No Ceará, os protestos começaram cedo em Fortaleza, com alunos da Universidade Federal do Ceará (UFC) que promoveram uma caminhada até o centro, onde se juntaram com outros manifestante. No interior do estado, atos aconteceram em Sobral, Juazeiro do Norte, Cedro, Iguatu, Quixadá e Tauá.

Em Minas Gerais, os protestos aconteceram principalmente diante da Universidade Federal de Minas Gerais (UFMG), reunindo estudantes, professores e até integrantes de comunidades indígenas. Há registros de manifestações também em Montes Claros, Divinópolis e Uberaba.

No Paraná, a maior movimentação aconteceu diante do prédio da Universidade Federal do Paraná (UFPR), que contou inclusive com a participação de freis franciscanos. Os manifestantes promoveram uma caminhada pelas ruas da região central, bloqueando o tráfego. Professores e alunos de universidades privadas também fizeram parte do ato.

Na Bahia, as aulas foram suspensas em escolas públicas e privadas, como parte do dia de protestos. Professores e estudantes se reuniram em passeata até a praça Castro Alves. Segundo os organizadores, cerca de 25 mil pessoas participaram do ato, que contou com grupos afro.

No Rio Grande do Sul, o principal protesto foi nas proximidades da Universidade Federal do Rio Grande do Sul (UFRGS). Por volta do meio-dia, policiais militares lançaram bombas de gás lacrimogêneo para dispersar os manifestantes, alegando que o grupo estava bloqueando o trânsito.

Na Paraíba, o maior protesto foi em João Pessoa, onde alunos e professores se concentraram diante do colégio Lyceu Paraibano e depois saíram em caminhada pelo centro. Houve manifestações também em Campina Grande, onde estudantes se concentraram diante da Universidade Federal de Campina Grande, e também nos municípios de Areia, Monteiro e Sousa.

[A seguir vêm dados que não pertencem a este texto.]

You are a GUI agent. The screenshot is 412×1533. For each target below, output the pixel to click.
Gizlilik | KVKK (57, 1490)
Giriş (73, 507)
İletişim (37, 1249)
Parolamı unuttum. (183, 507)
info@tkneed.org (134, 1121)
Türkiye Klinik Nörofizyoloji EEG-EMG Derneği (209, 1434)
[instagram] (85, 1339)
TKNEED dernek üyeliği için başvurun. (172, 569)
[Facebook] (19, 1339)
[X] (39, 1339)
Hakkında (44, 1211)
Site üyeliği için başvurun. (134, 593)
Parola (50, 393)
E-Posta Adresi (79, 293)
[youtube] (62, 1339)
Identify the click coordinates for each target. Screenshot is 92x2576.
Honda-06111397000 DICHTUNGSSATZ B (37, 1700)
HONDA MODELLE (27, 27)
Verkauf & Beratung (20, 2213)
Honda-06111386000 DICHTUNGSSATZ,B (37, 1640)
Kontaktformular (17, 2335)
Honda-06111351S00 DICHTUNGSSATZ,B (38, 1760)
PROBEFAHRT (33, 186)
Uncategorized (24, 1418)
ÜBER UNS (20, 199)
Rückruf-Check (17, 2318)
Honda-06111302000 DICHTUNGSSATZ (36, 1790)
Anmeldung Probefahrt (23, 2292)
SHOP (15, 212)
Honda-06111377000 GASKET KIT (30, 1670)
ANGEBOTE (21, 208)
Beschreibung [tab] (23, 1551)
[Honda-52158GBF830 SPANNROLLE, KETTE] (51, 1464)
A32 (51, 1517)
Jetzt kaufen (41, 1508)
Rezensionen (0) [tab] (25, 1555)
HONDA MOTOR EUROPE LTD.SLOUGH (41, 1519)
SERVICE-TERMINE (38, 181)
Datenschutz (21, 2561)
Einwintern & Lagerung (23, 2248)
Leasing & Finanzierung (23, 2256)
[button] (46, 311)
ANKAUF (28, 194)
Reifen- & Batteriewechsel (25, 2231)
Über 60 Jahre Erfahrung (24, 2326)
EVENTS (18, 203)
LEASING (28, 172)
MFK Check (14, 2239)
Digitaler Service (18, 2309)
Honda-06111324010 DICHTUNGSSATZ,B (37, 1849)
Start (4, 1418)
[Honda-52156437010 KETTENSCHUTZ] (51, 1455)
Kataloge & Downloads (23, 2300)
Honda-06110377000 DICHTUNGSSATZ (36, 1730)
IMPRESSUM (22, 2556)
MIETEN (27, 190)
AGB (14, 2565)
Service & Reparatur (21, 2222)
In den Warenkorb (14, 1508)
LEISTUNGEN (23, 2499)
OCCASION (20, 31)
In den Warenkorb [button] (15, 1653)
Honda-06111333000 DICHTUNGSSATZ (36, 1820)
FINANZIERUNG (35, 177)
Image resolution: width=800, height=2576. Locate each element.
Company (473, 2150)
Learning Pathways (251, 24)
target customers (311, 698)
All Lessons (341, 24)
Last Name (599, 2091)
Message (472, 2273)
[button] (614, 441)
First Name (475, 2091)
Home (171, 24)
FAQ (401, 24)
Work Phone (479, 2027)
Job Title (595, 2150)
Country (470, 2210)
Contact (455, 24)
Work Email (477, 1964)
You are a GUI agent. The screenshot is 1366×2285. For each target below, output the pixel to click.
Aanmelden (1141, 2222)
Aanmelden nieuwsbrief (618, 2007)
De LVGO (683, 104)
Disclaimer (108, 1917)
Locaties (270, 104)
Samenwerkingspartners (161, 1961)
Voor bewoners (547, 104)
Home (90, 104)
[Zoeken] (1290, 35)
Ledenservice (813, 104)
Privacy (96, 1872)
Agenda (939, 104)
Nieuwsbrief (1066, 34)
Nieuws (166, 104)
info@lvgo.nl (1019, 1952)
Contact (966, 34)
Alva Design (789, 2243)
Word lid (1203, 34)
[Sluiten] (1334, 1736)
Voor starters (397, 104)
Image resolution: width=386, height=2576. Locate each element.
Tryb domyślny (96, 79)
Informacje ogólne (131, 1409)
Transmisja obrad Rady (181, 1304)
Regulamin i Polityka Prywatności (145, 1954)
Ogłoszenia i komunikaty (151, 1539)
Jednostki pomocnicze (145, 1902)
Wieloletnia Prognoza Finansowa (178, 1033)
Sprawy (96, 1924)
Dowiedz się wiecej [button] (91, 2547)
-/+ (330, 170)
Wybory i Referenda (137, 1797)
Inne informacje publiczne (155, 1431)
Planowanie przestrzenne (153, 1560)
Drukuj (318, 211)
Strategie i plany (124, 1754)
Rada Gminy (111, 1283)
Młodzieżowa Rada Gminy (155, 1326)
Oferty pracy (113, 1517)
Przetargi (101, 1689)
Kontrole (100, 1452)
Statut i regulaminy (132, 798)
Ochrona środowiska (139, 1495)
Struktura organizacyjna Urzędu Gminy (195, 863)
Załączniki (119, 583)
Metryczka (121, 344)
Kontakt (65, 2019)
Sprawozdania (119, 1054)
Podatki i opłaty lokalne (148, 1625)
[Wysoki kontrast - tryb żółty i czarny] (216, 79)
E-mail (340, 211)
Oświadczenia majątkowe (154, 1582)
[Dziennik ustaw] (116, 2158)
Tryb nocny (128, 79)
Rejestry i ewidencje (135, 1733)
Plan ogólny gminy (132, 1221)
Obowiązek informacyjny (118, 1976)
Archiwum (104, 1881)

No Pará, as manifestações aconteceram agora pela manhã em Belém, Santarém, Marabá, Bragança e Castanhal.

No Tocantins, as aulas foram suspensas em universidades e escolas públicas. 

No Piauí, estudantes e professores protestaramm diante a Universidade Federal do Piauí (UFPI).

Houve protestos ainda no Maranhão, Pernambuco, Sergipe, Alagoas, Rio Grande do Norte, Santa Catarina e no Distrito Federal.

MEC aberto ao diálogo

Em nota, o Ministério da Educação afirmou que está "aberto ao diálogo com todas as instituições de Ensino para juntos buscarem o melhor caminho para o fortalecimento do ensino no pais". Veja a seguir a íntegra da nota:

"O MEC informa que está aberto ao diálogo com todas as instituições de Ensino para juntos buscarem o melhor caminho para o fortalecimento do ensino no pais. O ministro da Educação, Abraham Weintraub, recebeu diversos reitores de Institutos Federais e Universidades desde que tomou posse no dia 9 de abril. A pasta se coloca à disposição para debater sobre soluções que garantam o bom andamento dos projetos e pesquisas em curso.

Quanto ao bloqueio preventivo realizado nos últimos dias atingiu 3,4% do orçamento total das universidades federais. Importante frisar que o MEC, mesmo diante de um quadro de contingenciamento imposto pelo Decreto nº 9.741, de 28 de março de 2019 e da Portaria nº 144, de 2 de maio de 2019, manteve os salários de todos os professores e profissionais de ensino, assim como seus benefícios já adquiridos."